Devin Yalkin’s ability to find stillness in chaos is displayed in both his works Acoustic Movements and The Old One Two.  He blocks out the noise and crowd and finds clarity, building a series of serene actions through intimacy and study.

Abigail Smithson: Has being raised in New York influenced your work?

Devin Yalkin: I would definitely say that growing up here has influenced my approach as a photographer. Living here you’re constantly surrounded by hundreds of people as soon as you leave your house. Naturally I figured out how to swim in a sea of people incidentally affecting the way I weave in and out of crowds. My initial approach was rooted more in a street based and classic decisive moment aesthetic. I hunted down my subjects and scenes in a way that made timing the focus of my photographs. In that respect, shooting street the way I did was second nature. It was very exhilarating in the beginning, running around and searching for action but after some time that became tiresome. Because it was all about being quick witted, the idea of the hunt soon became something that I lost interest in. I wanted the content and subjects of my photographs to shine through more, rather than just be all about timing. Most of the work that you see in Acoustic Movements is shot in the street but I find them to be more intimate in the sense that some of them capture the vulnerability of individuals. I like to think of my work as more abstract reportage.

ACOUSTIC MOVEMENTS

© Devin Yalkin “Old Man and the Clouds”

ACOUSTIC MOVEMENTS

© Devin Yalkin “Lofty”

AS: The work in Acoustic Movements does not appear to be associated with one place or time. Why did you make the decision to let these variables go unknown?

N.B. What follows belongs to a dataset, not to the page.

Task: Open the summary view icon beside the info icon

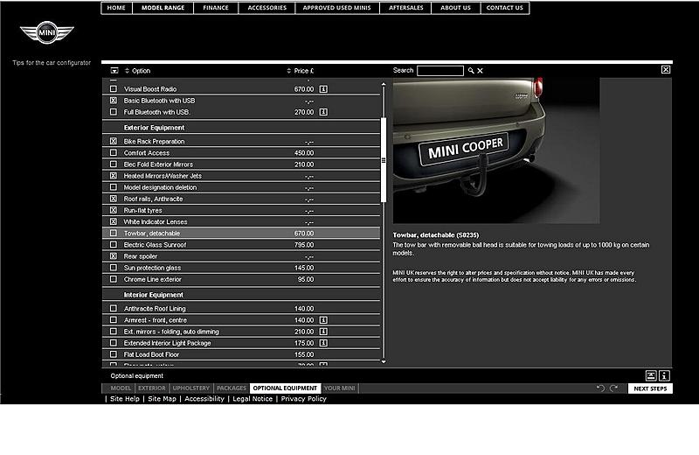Action: click(651, 375)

DY: For as long as I have been photographing, a lot of my images have been regarded as timeless. I don’t like anything in the photographs to be overly identifiable with any time or any place. When shooting in New York City, it is difficult to create a concise image without distractions. There are markers everywhere that are indicators of where and when the photograph happened. But, in my work, I like to eliminate factors that root my images in a sense of place and start off with a completely blank canvas. This is important because it conveys my aesthetic, reasoning and approach.

ACOUSTIC MOVEMENTS

© Devin Yalkin “While You Were”

ACOUSTIC MOVEMENTS

© Devin Yalkin “It’s Them”

ACOUSTIC MOVEMENTS

© Devin Yalkin “My Love I Love Pt. 3”

AS: How did you find out about the boxing matches?

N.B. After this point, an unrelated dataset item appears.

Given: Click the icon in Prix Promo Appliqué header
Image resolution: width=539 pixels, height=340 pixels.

DY: My best friend from growing up told me about it. I remember, I was home, about to go to sleep and he emailed me a link to a video telling me that there was a boxing event happening next week. It really excited me because I knew it was something I was going to spend a lot of time photographing.

When I was growing up, we didn’t really find scenes like that. We were always drinking on stoops, chilling in the park and hanging out late night, etc. After hearing about the fights, I felt completely disconnected with New York and wondered how all of this was happening under my nose. A week later I went to scope the scene. I knew it would be a scene I would return to and shoot again, but I never anticipated that it would turn into a two year project.

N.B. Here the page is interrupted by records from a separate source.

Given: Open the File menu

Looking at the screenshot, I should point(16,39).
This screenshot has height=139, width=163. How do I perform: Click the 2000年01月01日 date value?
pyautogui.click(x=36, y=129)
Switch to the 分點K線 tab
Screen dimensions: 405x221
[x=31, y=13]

I arrived about an hour into the evening and had to hustle my way to the corner of the ring where I posted myself for a while. To get ringside requires a lot of pushing. You can either get in a fight trying to do so, or you can diffuse the situation. For me, I’m good at both but I was apprehensive about fighting because I had my Leica on me.

The variety of people in the crowd was really interesting to me. Hipsters, models, natives from the Bronx and Lower East Side— all came together for this one event. I had free reign and could shoot whatever and whomever I wanted. Ninety five percent of the people were completely okay with being photographed so I had no qualms about really getting in people’s faces with the camera.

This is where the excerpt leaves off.